I was not among the writers assigned to vote for the American League Cy Young Award this year, but that doesn’t keep me from having an opinion on who should win.
First, a quick look at the three finalists. In alphabetical order they are Corey Kluber of Cleveland, Blake Snell of Tampa Bay and Justin Verlander of Houston. Kluber won the AL Cy Young in both 2014 and 2017 and was third in 2016. Verlander won in 2011, finished second in 2012 and 2016 and has been in the top five six times.
Kluber went 20-7 with a 2.89 ERA, a WHIP of 0.99 and a strikeout-to-walk ratio of 6.53. Snell went 21-5 with an ERA of 1.89, a WHIP of 0.97 and a ratio of 3.45. Verlander finished the season going 16-9 with an ERA of 2.52 with a WHIP of 0.90 and a ratio of 7.84.
One argument against Snell is that while Kluber threw 215 innings and Verlander 214, Snell threw just 180 2/3, which will be the lowest total to win the award if he finishes first tonight.
Some voters may put a real premium on innings and that might keep Snell from winning, a year after he went 5-7 with an ERA of 4.04.
But Snell has a few numbers on his side including slash line against:
* Snell - .178/.254/.300 with an OPS against of .554.
* Kluber - .223/.257/.367 with an OPS against of .624.
* Verlander - .200/.242/.360 with an OPS against of .602.
Snell also pitched the best versus 2018 AL playoff teams:
* Snell went 9-2 with an ERA of 2.00 in 12 starts.
* Kluber went 2-1 with a 2.91 ERA in five starts.
* Verlander went 3-0 with a 2.31 ERA in six starts.
Snell is my pick for the Cy Young Award. He led the AL in ERA, wins, opponent average and OPS, and posted those strong numbers versus playoff teams. He was tougher to hit via batting average allowed and yielded the fewest homers/nine innings at 0.8 to 1.0 for Kluber and 1.2 for Verlander.
Verlander led the AL in strikeouts with 290 and the majors in WHIP. He has made a case for the innings pitched totals being very significant and he did throw 34 more innings than Snell. That is five to six more starts. Should that make the difference here?
The number of innings pitched does not make the difference for me.
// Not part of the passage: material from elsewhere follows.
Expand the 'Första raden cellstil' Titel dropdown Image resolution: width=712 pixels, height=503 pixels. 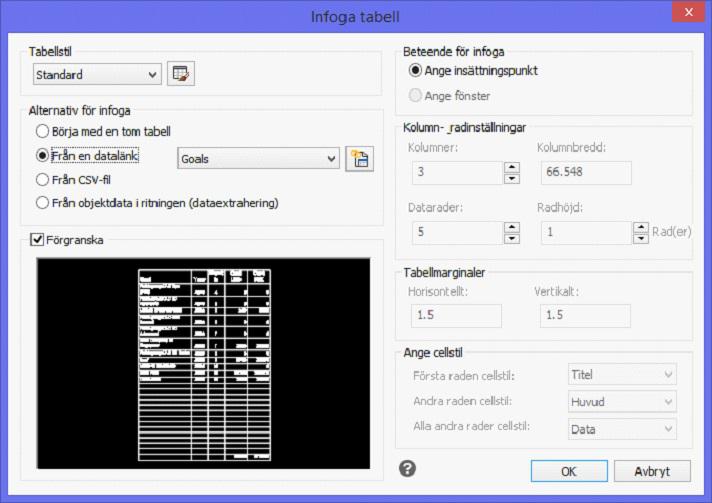622,375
Consider that the only other two pitchers in the designated hitter era to post 20 wins with sub-2.00 ERAs were unanimous Cy Young winners in New York’s Ron Guidry in 1978 and Boston’s Pedro Martinez in 2000. And also that the last 10 pitchers to lead the AL in wins and ERA all won.
Does Snell knock off two former Cy Young Award winners tonight on the way to his first?
As for the Orioles: There will once again be no Orioles winner of this award in 2018. The last Oriole to win the AL Cy Young was Steve Stone in 1980. Mike Cuellar was the first when he tied for the award with Detroit’s Denny McLain in 1969. Jim Palmer was a three-time winner in 1973, 1975 and 1976. He finished in the top five eight times. Mike Flanagan won the award in 1979. So four Orioles have won the Cy Young a combined six times.
Is this the guy?: Current Houston assistant general manager Mike Elias is going to join the Orioles as general manager, according to a report from USA Today that hit Twitter just before midnight.
We’ll see if this report proves accurate and the report does not indicate whether Elias would be No. 1 in the baseball operations department or work under or alongside a team president or someone with a similar position.
Elias is a 35-year-old Yale graduate and pitched for four seasons for the Yale baseball team. Before joining Houston, he started his career as a scout for the St. Louis Cardinals in 2007.
Here is more on Elias from the Houston Astros media guide:
“Mike Elias was named Assistant General Manager, Player Acquisition in August of 2017, a position in which he leads both the club’s domestic and international scouting efforts. Now in his 12th season in Major League Baseball, Elias has been instrumental in assembling the Astros’ roster and building its top-ranked farm system since he joined the club in January of 2012. As the club’s scouting director, Elias served as one of the major contributors to the accumulation of young talent that has occurred during General Manager Jeff Luhnow’s tenure. His involvement and leadership in the organization’s amateur draft efforts helped to rapidly elevate the Astros’ talent pipeline to one of the best in baseball and furnished key pieces that contributed to the organization’s 2017 World Series Championship.”